En matière de drones tactiques – qui sont au plus près des théâtres d’opération –, ne répétons pas les erreurs du passé, ne changeons pas d’orientation avant l’achèvement du programme Watchkeeper, dont je rappelle qu’il bénéficie d’une coopération franco-britannique. En effet, il ne faudrait pas que nous soyons victimes d’une rupture capacitaire : les nouveaux drones tactiques devront être sur le terrain d’ici 2017, c’est-à-dire demain.

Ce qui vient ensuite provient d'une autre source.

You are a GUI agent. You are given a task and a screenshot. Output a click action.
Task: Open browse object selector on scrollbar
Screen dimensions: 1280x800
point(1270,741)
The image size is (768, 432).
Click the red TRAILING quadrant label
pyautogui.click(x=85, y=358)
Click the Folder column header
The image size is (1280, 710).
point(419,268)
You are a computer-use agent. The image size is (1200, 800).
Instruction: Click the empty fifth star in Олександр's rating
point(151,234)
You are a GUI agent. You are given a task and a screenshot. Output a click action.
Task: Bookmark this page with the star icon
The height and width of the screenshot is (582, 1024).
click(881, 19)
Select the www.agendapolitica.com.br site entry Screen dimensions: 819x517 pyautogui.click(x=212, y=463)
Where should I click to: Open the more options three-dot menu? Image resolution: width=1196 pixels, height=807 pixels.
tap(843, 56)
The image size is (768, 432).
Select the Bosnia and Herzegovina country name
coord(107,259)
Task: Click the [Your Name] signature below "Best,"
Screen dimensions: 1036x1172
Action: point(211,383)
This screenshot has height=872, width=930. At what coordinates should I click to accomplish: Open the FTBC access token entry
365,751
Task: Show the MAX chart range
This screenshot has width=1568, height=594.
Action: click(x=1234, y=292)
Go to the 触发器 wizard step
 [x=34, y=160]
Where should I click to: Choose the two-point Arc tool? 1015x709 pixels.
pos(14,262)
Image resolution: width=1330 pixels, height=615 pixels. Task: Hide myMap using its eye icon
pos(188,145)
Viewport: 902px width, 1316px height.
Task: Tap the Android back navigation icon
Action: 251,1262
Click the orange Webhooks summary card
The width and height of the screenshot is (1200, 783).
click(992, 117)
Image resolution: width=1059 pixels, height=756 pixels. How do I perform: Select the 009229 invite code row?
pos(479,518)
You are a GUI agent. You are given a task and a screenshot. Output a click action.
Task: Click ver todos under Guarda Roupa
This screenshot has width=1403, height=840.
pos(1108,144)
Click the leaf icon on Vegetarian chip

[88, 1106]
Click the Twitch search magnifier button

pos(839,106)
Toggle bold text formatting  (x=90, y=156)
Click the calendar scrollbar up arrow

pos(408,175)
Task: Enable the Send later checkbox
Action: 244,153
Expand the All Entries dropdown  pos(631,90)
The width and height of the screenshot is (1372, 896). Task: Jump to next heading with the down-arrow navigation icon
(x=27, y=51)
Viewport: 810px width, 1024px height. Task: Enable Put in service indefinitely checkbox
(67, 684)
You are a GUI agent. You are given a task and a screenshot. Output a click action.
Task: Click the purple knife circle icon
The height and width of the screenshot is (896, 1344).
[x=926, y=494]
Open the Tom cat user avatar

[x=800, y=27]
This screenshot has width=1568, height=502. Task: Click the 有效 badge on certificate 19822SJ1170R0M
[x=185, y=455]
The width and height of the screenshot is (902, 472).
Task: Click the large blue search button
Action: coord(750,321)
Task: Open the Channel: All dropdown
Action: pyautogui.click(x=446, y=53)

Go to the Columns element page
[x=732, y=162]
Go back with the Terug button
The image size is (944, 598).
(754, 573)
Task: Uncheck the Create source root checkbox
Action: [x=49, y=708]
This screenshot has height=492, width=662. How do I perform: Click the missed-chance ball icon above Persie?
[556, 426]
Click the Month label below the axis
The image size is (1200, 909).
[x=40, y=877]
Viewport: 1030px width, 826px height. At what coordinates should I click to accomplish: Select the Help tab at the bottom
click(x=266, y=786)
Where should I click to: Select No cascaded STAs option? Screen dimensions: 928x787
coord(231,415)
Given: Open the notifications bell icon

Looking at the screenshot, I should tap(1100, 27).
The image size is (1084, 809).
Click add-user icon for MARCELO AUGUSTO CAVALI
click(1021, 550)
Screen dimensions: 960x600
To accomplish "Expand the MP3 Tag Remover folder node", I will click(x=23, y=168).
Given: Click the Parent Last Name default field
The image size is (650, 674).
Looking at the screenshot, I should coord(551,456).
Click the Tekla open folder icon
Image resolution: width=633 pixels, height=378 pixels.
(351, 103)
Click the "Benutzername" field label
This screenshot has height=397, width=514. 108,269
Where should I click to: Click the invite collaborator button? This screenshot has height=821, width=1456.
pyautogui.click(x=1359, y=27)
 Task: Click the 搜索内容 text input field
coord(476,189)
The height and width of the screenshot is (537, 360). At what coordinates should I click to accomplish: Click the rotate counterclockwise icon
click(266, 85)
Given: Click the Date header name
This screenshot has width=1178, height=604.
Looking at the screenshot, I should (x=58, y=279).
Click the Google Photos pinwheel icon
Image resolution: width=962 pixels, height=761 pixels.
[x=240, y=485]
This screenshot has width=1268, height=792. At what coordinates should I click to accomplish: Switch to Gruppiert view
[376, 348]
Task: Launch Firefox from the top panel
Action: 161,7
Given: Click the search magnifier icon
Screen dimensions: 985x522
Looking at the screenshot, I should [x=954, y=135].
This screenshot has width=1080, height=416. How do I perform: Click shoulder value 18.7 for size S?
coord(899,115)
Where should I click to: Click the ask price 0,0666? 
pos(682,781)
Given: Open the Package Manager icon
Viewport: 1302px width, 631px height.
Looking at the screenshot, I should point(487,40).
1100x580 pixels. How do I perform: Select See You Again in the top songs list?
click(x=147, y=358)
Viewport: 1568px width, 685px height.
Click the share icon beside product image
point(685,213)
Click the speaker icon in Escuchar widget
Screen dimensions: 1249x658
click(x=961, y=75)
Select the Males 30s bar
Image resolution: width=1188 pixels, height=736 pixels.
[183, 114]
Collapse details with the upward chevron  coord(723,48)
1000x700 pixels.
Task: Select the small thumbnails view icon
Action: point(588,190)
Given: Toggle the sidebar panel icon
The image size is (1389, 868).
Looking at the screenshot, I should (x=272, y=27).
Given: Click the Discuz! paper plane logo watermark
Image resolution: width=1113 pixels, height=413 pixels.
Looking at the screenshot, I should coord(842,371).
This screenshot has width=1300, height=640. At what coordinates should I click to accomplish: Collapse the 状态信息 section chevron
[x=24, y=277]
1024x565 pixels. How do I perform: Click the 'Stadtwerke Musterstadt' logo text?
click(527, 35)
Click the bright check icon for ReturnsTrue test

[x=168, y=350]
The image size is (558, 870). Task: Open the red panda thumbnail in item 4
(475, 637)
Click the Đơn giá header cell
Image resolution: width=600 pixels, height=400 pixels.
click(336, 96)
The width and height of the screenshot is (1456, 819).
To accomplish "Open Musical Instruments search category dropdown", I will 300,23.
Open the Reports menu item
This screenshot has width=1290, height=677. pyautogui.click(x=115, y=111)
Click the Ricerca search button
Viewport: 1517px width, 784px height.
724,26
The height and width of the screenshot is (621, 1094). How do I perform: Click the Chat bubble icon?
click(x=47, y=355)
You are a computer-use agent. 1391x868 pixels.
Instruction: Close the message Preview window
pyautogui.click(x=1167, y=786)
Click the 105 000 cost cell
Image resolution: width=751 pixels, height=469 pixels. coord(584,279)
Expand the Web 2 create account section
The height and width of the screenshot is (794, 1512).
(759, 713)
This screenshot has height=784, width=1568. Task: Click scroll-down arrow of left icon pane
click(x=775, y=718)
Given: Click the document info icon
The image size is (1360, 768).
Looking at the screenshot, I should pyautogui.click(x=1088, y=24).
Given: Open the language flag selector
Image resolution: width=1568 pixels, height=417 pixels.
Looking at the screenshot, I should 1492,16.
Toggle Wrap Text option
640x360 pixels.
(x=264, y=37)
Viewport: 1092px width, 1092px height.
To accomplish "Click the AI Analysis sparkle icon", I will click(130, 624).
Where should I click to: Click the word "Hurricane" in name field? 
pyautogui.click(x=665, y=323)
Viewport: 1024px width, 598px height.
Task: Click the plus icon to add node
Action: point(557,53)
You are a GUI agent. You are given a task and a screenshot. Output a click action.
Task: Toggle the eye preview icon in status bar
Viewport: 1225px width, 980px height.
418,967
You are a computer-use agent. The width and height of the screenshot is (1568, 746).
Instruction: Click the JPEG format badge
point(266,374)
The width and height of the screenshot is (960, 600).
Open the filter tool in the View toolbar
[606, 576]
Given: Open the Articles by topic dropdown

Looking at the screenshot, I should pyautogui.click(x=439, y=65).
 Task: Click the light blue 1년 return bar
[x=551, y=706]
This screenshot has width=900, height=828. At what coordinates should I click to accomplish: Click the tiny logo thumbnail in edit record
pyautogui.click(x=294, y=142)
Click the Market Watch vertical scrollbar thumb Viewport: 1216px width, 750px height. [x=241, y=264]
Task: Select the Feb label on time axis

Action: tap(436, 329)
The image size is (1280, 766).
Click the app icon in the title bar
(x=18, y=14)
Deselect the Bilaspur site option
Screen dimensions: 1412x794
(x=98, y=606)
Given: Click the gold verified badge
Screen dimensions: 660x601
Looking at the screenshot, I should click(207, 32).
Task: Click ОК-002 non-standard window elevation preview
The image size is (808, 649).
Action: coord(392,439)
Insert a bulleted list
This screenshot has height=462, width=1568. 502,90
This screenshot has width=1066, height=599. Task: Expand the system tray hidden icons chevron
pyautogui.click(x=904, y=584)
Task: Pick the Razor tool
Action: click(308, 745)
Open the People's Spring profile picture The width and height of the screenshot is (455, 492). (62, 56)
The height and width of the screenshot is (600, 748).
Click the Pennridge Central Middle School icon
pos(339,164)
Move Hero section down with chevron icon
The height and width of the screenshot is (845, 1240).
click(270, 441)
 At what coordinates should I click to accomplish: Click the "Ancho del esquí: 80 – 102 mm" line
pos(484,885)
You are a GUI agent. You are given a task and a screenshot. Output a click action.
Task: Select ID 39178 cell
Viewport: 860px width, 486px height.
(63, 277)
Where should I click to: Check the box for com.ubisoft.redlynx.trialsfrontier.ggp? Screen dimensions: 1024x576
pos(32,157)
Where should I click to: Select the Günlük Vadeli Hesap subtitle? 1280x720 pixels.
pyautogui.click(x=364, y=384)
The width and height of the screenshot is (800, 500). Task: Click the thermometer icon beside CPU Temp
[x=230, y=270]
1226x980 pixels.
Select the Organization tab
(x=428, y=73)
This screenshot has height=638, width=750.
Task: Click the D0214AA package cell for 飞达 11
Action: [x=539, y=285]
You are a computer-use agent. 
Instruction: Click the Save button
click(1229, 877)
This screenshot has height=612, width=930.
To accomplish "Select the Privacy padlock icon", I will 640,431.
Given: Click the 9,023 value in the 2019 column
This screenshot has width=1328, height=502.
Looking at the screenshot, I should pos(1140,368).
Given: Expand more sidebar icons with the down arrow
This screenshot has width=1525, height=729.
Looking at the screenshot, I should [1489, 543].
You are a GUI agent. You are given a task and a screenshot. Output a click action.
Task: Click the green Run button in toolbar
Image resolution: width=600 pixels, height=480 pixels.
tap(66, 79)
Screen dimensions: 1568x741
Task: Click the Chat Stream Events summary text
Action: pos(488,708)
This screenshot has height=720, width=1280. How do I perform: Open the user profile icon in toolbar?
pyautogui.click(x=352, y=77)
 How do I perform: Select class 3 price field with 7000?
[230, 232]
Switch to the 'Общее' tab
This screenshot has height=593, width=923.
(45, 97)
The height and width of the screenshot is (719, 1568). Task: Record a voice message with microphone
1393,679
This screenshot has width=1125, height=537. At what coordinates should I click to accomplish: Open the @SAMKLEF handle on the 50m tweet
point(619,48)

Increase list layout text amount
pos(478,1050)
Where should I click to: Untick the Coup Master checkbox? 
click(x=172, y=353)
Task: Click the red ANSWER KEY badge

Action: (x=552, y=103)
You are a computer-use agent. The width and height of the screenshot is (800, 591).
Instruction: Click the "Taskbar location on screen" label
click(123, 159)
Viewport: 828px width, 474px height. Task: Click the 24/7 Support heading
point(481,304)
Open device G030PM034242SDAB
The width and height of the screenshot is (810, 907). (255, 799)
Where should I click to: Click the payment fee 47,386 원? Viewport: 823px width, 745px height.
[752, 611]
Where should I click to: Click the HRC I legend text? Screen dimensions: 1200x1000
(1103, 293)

Par ailleurs, ainsi que le rappelle l’actualité, l’affaire Snowden a révélé que l’État a été aveugle et sourd. Aussi la cyberdéfense constitue-t-elle l’un des enjeux majeurs de notre avenir. Pendant que je vous parle, des entreprises françaises et européennes sont espionnées, des ordinateurs sont compromis, des conversations et des messages sont enregistrés – peut-être même les vôtres, mes chers collègues –, et ce, alors même que la plupart des victimes l’ignorent. Le projet de loi de programmation militaire, qui nous sera bientôt soumis, contient des mesures essentielles, telles que l’autorisation donnée aux services de l’État de prendre des mesures à caractère défensif et offensif et l’obligation de mise à niveau et de déclaration d’incidents à la charge des opérateurs d’importance vitale. Mais cela ne suffira pas. Il est évident que le Gouvernement doit demander une révision de la gouvernance mondiale d’internet, aujourd’hui aux mains des États-Unis. La prise de conscience doit être plus vaste, et, sans céder à la paranoïa, nos concitoyens doivent prendre conscience du danger et adopter les bons réflexes, car les comportements individuels ont une influence déterminante sur la sécurité de tous. La cybersécurité doit être déclarée grande cause nationale, afin que l’hygiène informatique soit diffusée auprès du plus grand nombre. Il faut informer le public et inclure le numérique dans les programmes éducatifs.
Cela ne se fera pas si un « dépyramidage » total est conduit au sein de la direction générale de l’armement. À cet égard, les chercheurs qualifiés sur les sujets de l’information doivent être traités à part au sein de la direction. Je l’ai constaté et ce constat est partagé, notre pays manque de spécialistes dans ce domaine. Il faut donc que nos universités forment des gens pour que les recrutements qui sont prévus dans la loi de programmation militaire puissent se faire. J’ai remarqué au cours de l’élaboration de ce rapport qu’il y avait malheureusement une coupure totale entre la défense et les universités françaises. Il faut faire en sorte que les universitaires, les spécialistes d’organisme de recherche comme l’INRIA, l’Institut national de recherche en informatique et en automatique, et les personnels de la DGA travaillent ensemble sur les sujets informatiques.
Parallèlement, l’interaction duale entre la défense, la recherche académique et les industriels doit nous permettre de passer à la vitesse supérieure si on veut que la France tienne son rang en Europe.
Pour conclure, mes chers collègues, à ces quelques réserves près, j’émets un avis favorable à l’adoption des crédits du projet de loi de finances pour 2014 relatifs à l’environnement et à la prospective de la politique de défense. (Applaudissements sur les bancs des groupes SRC et RRDP.)